Die Schönheit dieser Harmonie spiegelt sich im gesamten Inneren der Basilika wider und trifft besonders auf einen der schönsten Sakralräume Polens, den nördlichen Arm des Querschiffs (Kapelle des Allerheiligsten Sakraments), der mit einem prächtigen Kristallgewölbe gekrönt ist.
Die Basilika kann jedoch nicht mit der zisterziensischen Architektur assoziiert werden. Seit Jahrhunderten bereicherte der Orden die Basilika mit wertvollen Kunstwerken – die Kirche birgt unter anderem den schönen manieristischen Hauptaltar, den größten in Polen und einen der größten in Europa, ihre Innenräume sind mit Gestühlen aus der Gotik und der Renaissance sowie mit Barockaltären mit den einzigartigen Gemälden großer Meister geschmückt: Herman Han, Bartłomiej Strobl und Andrzej Stech.
Die Basilika sollte daher als eine der größten Errungenschaften der gotischen Architektur, die den Reichtum der Werke vieler Jahrhunderte sakraler Kunst verbirgt, ein attraktiver Punkt auf der touristischen Landkarte Pommerns sein und sie soll nicht nur Pilger, sondern auch alle an den kulturellen Errungenschaften der Region und des Landes und sogar Europa Interessierten anlocken (insbesondere wegen der europäischen Backsteingotik). Leider ist die Situation dem Rang dieses Ortes völlig unangemessen – der Dom empfängt nur über ein Dutzend tausend Besucher pro Jahr, außerdem nimmt diese Zahl ständig ab – im Jahr 2015 waren es nur 13.000 Menschen.

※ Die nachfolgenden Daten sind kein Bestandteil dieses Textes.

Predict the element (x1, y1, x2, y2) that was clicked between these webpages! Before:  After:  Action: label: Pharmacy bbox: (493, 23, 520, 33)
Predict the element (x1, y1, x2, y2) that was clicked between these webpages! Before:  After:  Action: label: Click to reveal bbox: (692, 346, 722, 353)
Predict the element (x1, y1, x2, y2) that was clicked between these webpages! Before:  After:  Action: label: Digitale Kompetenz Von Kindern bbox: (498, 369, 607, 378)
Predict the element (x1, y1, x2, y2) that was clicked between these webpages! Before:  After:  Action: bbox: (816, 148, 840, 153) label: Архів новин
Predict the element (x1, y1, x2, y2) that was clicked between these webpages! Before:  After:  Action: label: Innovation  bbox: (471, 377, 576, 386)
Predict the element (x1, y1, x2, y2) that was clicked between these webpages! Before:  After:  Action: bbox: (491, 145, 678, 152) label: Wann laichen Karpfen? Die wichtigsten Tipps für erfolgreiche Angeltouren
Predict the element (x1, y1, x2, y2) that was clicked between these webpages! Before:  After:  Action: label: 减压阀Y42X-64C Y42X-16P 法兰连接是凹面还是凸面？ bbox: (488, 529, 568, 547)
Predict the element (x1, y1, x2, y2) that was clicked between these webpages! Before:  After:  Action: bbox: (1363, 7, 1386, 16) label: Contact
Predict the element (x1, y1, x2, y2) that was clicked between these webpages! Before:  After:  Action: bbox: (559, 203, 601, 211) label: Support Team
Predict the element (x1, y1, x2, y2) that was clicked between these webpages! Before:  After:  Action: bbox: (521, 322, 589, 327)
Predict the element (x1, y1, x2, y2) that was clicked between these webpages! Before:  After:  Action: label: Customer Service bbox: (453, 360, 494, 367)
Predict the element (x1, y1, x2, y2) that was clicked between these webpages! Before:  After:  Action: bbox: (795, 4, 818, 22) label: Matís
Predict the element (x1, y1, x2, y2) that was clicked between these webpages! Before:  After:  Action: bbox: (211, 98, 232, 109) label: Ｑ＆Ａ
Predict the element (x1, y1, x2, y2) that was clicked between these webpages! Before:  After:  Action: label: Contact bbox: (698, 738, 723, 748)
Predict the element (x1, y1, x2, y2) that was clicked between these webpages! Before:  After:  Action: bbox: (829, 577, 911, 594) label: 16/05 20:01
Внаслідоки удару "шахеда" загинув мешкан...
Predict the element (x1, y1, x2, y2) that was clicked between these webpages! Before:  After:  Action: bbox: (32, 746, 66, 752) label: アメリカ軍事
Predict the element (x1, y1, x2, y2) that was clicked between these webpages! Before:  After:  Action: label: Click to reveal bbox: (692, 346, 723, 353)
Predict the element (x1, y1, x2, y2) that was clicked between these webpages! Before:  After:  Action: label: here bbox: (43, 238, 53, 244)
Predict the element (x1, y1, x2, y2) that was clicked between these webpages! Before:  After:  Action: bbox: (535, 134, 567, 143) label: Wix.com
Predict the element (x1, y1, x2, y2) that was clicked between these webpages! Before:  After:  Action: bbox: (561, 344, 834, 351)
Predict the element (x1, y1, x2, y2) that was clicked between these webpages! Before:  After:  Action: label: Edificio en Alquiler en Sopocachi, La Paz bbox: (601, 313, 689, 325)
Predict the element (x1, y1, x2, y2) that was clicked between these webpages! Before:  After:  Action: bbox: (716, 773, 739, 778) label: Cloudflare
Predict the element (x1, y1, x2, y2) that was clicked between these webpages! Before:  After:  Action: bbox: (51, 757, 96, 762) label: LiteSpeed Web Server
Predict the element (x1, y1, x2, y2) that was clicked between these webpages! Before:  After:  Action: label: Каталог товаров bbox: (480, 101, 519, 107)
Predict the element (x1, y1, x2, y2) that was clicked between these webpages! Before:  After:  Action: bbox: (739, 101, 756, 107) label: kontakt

Als Abhilfe wurde das vom Ministerium für Kultur und nationales Erbe aus dem Europäischen Fonds für regionale Entwicklung kofinanzierte Projekt „Dombasilika in Pelplin – Sanierung und Zugang zu neuen Ausstellungsflächen“ erarbeitet. Sein vorrangiges Ziel sind der Schutz und die Entwicklung des kulturellen Erbes in der Basilika, indem das Potenzial der in Polen und Europa einzigartigen Einrichtung voll ausgeschöpft wird. Das groß angelegte Vorhaben konzentrierte sich auf zwei Hauptbereiche: die grundlegende Renovierung der Kirche (Renovierung der Außenmauern sowie Modernisierung des Entwässerungssystems und die Bewirtschaftung des Geländes, Renovierung des Daches und seines Fachwerks und des Turms sowie schließlich die Modernisierung der Elektroinstallation, die die Schaffung einer neuen, besseren Beleuchtung ermöglicht) und die Attraktivität des Angebots für Touristen erhöht (Schaffung neuer Ausstellungsflächen auf dem Dachboden mit Zugang zu zuvor enthüllten technischen Denkmälern, Modernisierung der Besichtigungsformen sowie Renovierung weiterer beweglicher Denkmäler).